“D’après une histoire vraie”, Delphine de Vigan

Temps de lecture : 4 min

Avis de PrestaPlume ♥♥♥♥♥

« Tu sais parfois, je me demande s’il n’y a pas quelqu’un qui prend possession de toi. »

« D’après une histoire vraie » est le récit d’une amitié exclusive et dégénérative. Une emprise psychologique progressive et effrayante d’une femme sur une autre. Et pas n’importe laquelle  ! Delphine, la narratrice, est une auteur connue en panne d’inspiration, trop fatiguée, harassée par la promotion de son dernier livre « Rien ne s’oppose à la nuit », qui n’en finit pas d’accumuler prix, honneurs, interviews, tables rondes, conférences, salons, dédicaces, et affrontent avec lassitude les mêmes questions des lecteurs sur la part du réel et de la fiction dans ses romans.
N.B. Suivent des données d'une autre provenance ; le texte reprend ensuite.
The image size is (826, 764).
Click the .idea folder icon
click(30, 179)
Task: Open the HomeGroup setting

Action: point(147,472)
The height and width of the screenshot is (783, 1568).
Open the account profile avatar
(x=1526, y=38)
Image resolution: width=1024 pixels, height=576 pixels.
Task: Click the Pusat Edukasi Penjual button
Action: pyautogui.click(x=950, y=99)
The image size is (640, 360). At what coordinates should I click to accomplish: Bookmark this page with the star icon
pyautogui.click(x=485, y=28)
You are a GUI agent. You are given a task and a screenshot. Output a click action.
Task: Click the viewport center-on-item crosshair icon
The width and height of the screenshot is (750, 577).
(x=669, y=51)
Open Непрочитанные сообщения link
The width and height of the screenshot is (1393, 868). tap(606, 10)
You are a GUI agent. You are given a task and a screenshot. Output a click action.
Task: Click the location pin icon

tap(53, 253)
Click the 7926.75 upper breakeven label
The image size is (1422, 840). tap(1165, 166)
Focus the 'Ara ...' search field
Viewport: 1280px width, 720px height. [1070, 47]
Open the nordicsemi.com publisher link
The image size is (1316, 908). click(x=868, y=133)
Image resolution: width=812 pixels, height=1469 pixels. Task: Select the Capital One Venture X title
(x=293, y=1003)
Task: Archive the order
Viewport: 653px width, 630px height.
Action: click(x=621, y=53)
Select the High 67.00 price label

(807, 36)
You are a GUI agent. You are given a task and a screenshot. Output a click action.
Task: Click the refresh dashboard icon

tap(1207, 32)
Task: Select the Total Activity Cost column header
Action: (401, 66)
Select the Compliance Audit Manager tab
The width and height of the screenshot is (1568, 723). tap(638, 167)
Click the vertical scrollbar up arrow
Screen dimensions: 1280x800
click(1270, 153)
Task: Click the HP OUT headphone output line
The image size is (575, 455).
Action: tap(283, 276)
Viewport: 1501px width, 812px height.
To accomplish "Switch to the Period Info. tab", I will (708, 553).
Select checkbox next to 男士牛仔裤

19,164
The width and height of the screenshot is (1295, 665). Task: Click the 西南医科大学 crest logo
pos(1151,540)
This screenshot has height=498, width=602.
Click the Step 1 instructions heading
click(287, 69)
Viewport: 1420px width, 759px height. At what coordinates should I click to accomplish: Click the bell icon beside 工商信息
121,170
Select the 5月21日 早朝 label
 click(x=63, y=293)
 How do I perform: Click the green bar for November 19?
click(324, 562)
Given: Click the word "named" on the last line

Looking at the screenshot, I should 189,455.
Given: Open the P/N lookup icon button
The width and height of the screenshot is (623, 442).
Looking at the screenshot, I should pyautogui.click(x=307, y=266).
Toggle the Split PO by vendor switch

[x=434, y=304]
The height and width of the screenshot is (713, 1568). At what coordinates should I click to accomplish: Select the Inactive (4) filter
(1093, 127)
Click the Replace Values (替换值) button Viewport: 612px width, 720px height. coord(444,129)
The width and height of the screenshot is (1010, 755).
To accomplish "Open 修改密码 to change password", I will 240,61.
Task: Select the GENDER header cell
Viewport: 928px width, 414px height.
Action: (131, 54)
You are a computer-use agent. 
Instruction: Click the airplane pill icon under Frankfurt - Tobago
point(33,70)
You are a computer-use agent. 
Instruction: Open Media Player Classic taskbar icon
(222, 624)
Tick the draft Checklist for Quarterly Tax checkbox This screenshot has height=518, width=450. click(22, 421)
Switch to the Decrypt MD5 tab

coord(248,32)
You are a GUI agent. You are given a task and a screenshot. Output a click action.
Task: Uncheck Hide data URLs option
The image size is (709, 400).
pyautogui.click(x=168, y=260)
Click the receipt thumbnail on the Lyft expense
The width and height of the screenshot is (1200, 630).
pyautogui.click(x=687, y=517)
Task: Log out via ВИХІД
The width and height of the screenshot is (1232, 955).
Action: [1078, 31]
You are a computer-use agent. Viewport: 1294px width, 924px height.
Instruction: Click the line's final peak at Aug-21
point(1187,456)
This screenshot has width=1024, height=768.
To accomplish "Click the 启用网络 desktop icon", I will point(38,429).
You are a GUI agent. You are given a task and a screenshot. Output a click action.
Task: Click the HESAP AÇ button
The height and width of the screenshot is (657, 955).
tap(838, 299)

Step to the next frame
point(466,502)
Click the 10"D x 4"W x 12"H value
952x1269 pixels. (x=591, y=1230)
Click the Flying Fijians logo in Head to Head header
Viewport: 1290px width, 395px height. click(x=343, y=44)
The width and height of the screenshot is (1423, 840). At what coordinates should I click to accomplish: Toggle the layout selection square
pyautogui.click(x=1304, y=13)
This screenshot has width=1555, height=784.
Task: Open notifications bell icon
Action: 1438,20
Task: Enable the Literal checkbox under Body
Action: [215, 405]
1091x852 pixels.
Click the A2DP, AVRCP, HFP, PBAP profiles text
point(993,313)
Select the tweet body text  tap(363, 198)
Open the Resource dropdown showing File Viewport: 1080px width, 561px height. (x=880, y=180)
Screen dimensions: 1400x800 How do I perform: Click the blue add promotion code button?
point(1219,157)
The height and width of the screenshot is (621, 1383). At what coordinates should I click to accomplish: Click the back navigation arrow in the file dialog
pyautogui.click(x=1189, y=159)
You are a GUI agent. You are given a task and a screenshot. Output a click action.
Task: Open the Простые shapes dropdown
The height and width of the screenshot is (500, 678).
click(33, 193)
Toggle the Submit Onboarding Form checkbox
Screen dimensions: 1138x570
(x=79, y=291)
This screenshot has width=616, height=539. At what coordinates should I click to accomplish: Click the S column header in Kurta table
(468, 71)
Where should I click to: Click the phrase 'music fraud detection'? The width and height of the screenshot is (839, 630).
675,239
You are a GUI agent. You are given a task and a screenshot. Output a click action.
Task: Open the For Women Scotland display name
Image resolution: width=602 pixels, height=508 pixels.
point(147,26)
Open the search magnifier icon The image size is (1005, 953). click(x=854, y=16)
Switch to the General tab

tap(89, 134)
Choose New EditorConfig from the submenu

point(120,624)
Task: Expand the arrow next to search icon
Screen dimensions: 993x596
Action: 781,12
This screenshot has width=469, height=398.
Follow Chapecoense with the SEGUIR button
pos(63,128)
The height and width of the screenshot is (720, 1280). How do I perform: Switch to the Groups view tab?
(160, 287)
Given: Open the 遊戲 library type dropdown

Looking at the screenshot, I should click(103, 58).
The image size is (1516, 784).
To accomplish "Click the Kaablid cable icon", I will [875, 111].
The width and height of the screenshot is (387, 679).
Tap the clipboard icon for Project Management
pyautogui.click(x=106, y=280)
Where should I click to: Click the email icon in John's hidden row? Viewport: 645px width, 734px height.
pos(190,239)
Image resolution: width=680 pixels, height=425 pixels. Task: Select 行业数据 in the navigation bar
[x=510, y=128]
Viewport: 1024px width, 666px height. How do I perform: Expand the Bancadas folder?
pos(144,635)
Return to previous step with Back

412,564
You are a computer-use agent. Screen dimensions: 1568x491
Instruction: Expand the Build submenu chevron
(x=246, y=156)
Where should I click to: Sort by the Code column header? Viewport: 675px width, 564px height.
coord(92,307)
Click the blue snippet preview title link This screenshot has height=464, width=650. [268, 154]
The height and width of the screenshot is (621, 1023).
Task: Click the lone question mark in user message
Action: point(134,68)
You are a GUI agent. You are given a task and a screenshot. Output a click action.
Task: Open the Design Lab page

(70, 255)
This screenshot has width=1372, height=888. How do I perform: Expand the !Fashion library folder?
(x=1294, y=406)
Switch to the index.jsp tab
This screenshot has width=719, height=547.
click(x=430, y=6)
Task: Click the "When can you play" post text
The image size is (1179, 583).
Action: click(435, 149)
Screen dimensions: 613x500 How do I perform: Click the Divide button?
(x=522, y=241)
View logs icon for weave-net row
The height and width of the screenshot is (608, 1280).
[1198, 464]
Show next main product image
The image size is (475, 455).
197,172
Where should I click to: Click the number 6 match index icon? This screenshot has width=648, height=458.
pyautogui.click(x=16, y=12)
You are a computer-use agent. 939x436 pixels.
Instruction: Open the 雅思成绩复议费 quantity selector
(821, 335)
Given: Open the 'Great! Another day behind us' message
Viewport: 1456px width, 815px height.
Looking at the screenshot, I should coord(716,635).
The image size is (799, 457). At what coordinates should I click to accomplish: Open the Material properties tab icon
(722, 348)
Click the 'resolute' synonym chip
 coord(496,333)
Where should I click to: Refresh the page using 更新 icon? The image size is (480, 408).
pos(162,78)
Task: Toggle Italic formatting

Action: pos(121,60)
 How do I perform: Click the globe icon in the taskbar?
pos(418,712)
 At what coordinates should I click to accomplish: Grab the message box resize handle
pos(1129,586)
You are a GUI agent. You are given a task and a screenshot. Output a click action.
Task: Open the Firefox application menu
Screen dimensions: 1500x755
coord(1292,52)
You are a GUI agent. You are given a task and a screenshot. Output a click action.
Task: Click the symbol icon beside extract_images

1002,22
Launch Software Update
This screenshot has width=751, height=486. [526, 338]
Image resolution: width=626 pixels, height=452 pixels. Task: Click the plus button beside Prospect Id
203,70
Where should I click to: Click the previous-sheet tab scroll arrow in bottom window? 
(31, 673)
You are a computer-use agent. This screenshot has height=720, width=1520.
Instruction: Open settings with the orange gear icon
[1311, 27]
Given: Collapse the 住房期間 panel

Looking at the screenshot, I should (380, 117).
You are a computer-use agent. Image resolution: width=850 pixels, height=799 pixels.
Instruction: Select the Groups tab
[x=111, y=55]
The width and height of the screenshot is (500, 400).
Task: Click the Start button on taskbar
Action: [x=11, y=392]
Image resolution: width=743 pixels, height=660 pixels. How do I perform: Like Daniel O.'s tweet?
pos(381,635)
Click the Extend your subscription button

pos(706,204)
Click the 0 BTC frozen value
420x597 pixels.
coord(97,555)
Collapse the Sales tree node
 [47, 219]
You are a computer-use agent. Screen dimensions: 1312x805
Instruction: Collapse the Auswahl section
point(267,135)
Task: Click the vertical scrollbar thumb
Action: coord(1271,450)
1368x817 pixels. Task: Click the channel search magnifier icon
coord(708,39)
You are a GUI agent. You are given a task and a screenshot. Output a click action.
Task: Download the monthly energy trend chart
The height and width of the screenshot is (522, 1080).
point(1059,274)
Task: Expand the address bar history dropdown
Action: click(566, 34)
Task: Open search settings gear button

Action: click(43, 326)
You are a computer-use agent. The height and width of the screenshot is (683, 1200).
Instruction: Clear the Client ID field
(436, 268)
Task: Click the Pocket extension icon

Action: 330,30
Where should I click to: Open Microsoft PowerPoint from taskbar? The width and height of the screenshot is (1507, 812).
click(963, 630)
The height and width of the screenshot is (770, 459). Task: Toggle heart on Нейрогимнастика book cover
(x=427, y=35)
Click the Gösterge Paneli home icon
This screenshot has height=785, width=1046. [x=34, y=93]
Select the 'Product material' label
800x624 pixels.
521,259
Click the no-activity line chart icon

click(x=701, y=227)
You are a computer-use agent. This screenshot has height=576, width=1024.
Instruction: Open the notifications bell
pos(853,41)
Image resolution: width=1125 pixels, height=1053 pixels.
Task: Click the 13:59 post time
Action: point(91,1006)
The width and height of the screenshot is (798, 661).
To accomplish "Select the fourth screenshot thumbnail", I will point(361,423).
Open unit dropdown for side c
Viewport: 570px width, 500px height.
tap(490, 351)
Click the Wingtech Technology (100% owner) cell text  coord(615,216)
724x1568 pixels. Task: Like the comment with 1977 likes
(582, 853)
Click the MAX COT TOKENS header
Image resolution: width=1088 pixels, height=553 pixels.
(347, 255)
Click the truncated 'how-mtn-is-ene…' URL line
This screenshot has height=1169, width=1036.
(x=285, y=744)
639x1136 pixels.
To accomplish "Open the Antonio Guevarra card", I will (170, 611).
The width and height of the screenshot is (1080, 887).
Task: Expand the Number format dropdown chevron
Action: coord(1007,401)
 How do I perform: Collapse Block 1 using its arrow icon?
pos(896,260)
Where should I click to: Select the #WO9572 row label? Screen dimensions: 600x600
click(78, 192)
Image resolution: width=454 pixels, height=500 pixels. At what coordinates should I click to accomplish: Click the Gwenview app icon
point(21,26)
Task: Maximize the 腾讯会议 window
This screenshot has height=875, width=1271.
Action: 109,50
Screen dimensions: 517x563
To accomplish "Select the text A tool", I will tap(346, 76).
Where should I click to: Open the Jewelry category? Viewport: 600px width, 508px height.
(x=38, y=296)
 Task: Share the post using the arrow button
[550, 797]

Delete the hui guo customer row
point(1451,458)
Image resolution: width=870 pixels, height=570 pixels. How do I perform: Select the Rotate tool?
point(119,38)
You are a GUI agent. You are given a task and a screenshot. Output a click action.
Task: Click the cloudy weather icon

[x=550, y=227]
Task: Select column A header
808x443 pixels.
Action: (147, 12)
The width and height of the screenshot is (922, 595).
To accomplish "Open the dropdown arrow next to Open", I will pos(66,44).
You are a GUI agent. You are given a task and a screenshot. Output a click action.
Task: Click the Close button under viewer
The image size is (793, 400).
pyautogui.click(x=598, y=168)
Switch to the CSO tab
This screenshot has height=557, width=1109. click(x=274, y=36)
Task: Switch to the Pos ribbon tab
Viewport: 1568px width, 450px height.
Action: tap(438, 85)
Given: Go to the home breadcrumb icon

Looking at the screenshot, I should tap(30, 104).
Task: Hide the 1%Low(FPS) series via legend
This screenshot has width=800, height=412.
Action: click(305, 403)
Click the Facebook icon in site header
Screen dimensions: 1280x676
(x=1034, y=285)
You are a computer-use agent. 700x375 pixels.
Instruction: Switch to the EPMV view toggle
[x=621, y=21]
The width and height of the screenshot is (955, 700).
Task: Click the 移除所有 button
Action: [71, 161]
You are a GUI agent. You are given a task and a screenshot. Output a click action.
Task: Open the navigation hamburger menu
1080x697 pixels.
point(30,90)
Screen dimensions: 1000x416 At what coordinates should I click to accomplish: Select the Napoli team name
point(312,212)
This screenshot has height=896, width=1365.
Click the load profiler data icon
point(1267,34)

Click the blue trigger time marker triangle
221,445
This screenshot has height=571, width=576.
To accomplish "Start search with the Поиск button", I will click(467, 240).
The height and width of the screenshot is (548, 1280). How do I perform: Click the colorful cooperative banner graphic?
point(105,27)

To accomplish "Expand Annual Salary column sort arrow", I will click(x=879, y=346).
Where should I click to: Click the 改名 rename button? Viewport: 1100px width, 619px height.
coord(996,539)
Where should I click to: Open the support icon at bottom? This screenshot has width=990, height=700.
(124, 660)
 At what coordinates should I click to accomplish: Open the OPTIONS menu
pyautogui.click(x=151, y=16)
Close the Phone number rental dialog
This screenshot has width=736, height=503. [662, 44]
Ce tourbillon de succès presque irréel l’incommode, l’essouffle, l’asphyxie. Delphine a un besoin vital de reprendre pied, de retrouver son compagnon, un critique littéraire passionné qui anime une émission à la télévision et qui part très souvent à l’étranger pour son travail, et d’être présente pour son fils et sa fille jusqu’à l’examen du Bac, des jumeaux qui vont bientôt s’envoler de la maison pour poursuivre leurs études au loin. Elle va se retrouver seule, face à elle-même, face à cette formidable réussite dont elle ne sait trop que faire, qui l’encombre comme un plat brûlant qu’on ne peut ni poser ni passer, jusqu’à la rencontre avec L. qui va l’anesthésier des années, la privant de son goût d’écrire. Elle ne pourra plus noter, consigner, répondre aux mails. Bientôt, regarder les touches de son ordinateur lui déclenchera le dégoût jusqu’au vomissement.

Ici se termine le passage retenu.